Konstantin Wecker steht auch mit 75 Jahren noch auf der Bühne. Nach fünf Jahrzehnten Karriere blickt der Musiker im Interview mit spot on news auf eine grosse Wandlung seines Lebens zurück: Wie er vom «wirklich doofen Macho», wie er selbst sagt, zum Feministen wurde. Bei seinen Söhnen erlebe er «mit grosser Freude», dass sie keiner «Macho-Generation» mehr entstammen so wie er selbst. Man müsse «das Glück haben, grossartigen Frauen begegnen zu dürfen», sagt Wecker.
Sie machen sich stark für Feminismus.
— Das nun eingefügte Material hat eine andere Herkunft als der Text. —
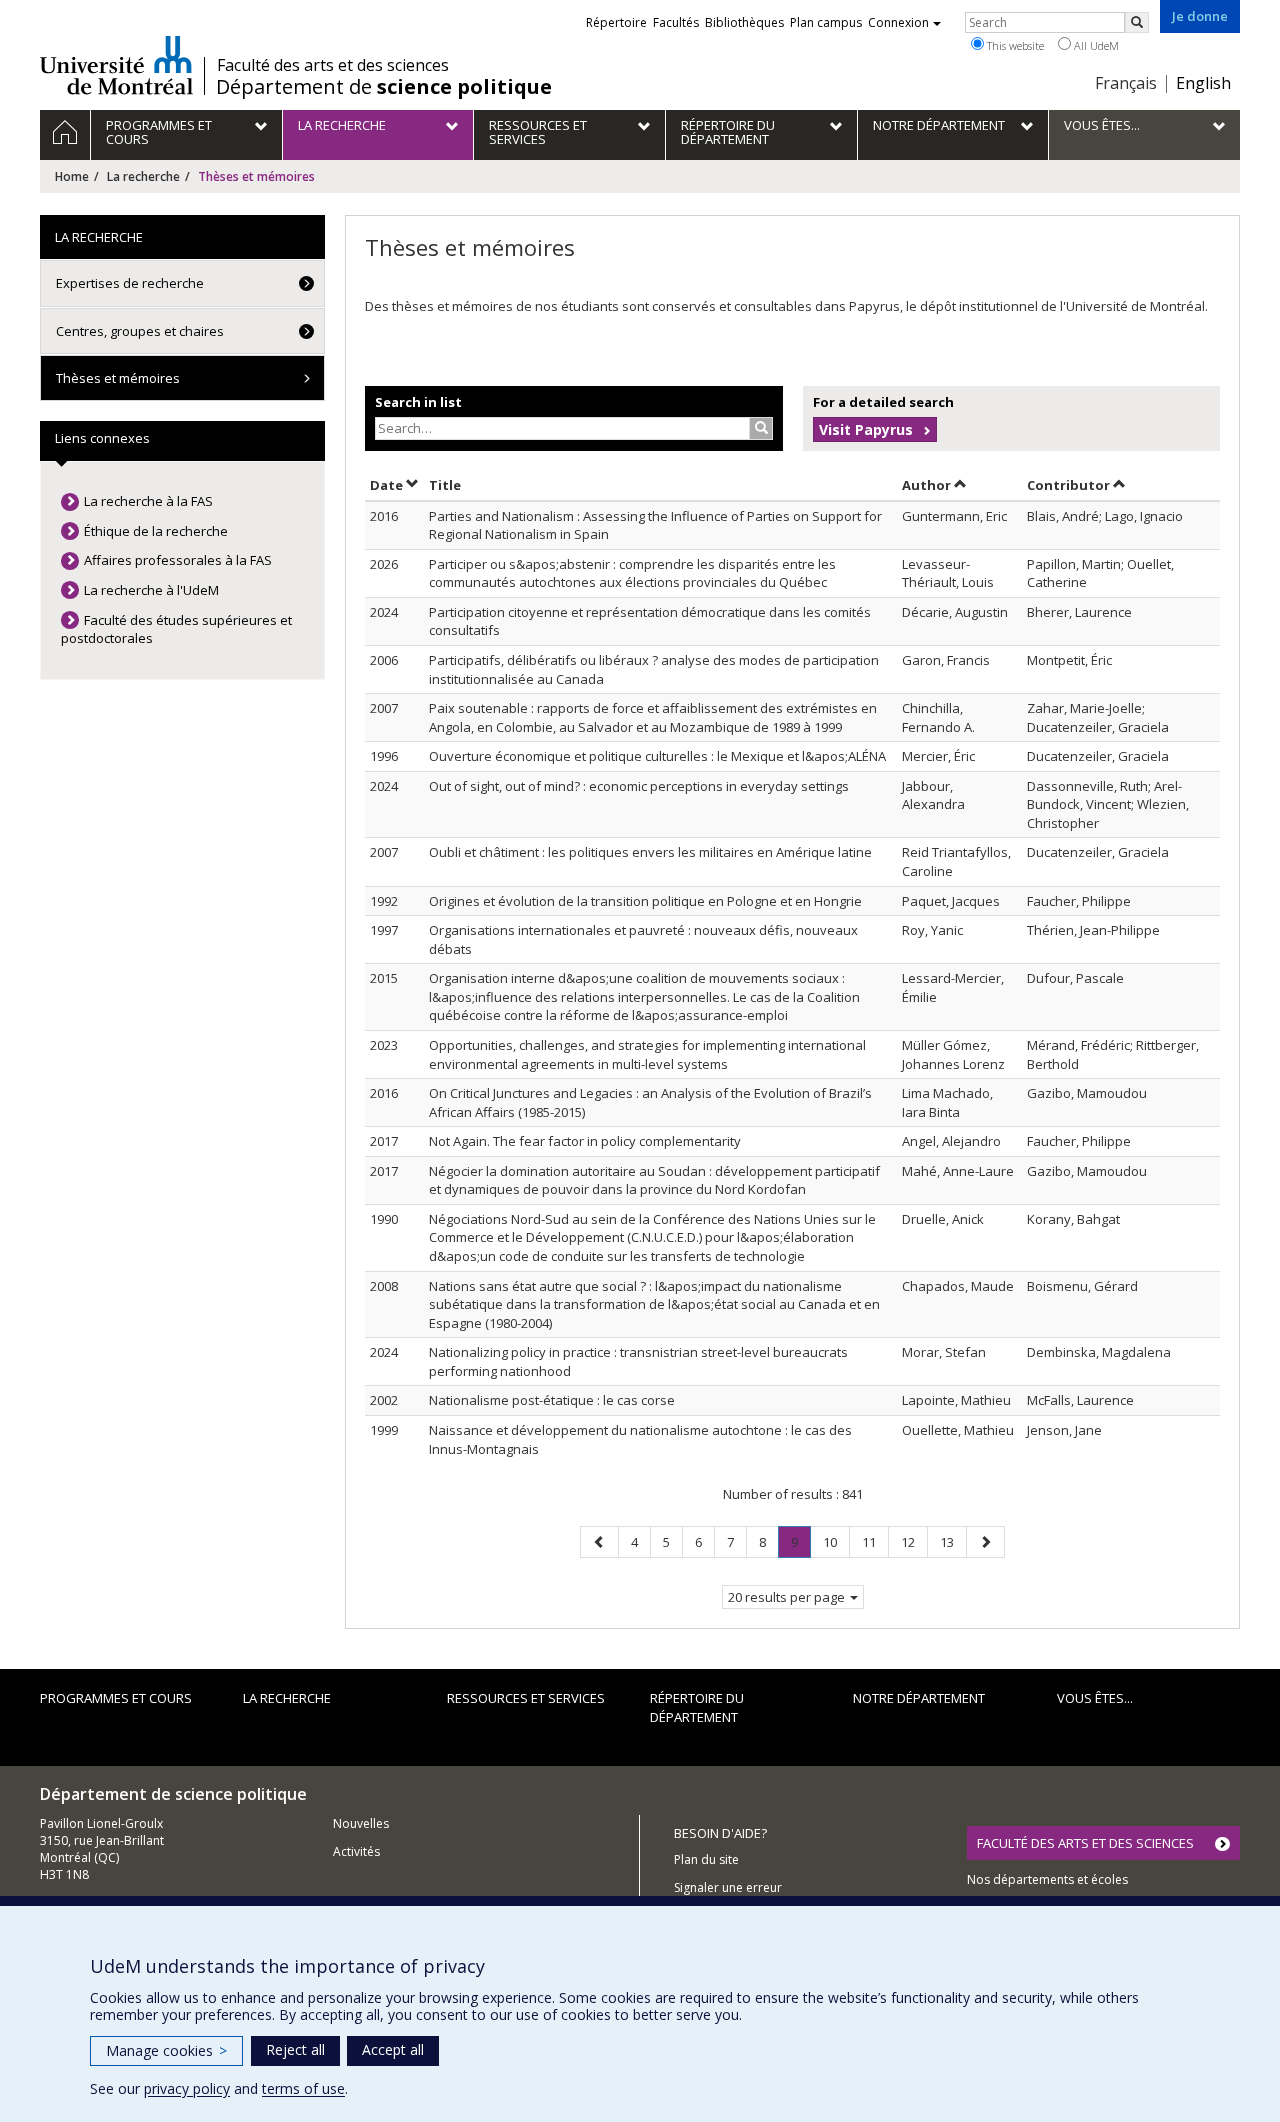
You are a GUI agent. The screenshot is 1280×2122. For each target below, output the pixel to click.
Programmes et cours (116, 1698)
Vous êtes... (1095, 1698)
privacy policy (187, 2088)
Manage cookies (166, 2050)
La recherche (143, 176)
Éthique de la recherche (156, 531)
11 (875, 1541)
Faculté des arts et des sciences (333, 65)
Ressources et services (526, 1698)
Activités (356, 1851)
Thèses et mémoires (118, 378)
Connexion (898, 22)
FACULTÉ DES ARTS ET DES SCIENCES (1085, 1843)
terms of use (303, 2088)
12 (914, 1541)
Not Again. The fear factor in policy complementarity (585, 1141)
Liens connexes (102, 438)
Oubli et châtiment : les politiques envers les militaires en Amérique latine (650, 852)
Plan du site (706, 1859)
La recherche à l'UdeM (151, 590)
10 (836, 1541)
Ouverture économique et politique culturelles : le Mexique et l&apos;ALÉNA (657, 756)
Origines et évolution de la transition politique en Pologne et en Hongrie (645, 901)
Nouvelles (361, 1823)
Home (72, 176)
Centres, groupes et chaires (140, 331)
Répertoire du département (697, 1707)
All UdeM (1095, 45)
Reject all (295, 2049)
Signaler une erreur (728, 1887)
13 (953, 1541)
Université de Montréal (116, 65)
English (1203, 83)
Woran fehlt es, was muss aus Ihrer Sicht getan werden für eine gleichberechtigte Gesellschaft?
Konstantin Wecker: Ich habe immer schon geträumt und in all meinen Liedern und Gedichten immer wieder von einer herrschaftsfreien und gleichberechtigten Welt mit gleichberechtigten Menschen gesprochen. Und was jetzt getan werden muss, ist, sich endlich vor Augen zu führen, dass diejenigen, die uns seit Jahrtausenden beherrscht haben, vorrangig nur Männer waren. Wie sähe wohl eine Welt aus, in der es wie früher bei den indigenen Völkern - denn da gab es das! - eine wirkliche Gleichberechtigung zwischen Mann und Frau gibt? Die gleichberechtigte Welt herrscht nicht. Überlegen Sie doch mal - von Caligula bis Trump und Putin! Sie und ich könnten noch ein paar hundert Herrscher aufzählen. Das ist alles das gleiche Prinzip. Wir müssen doch mal beginnen, uns gegen so etwas zu wehren.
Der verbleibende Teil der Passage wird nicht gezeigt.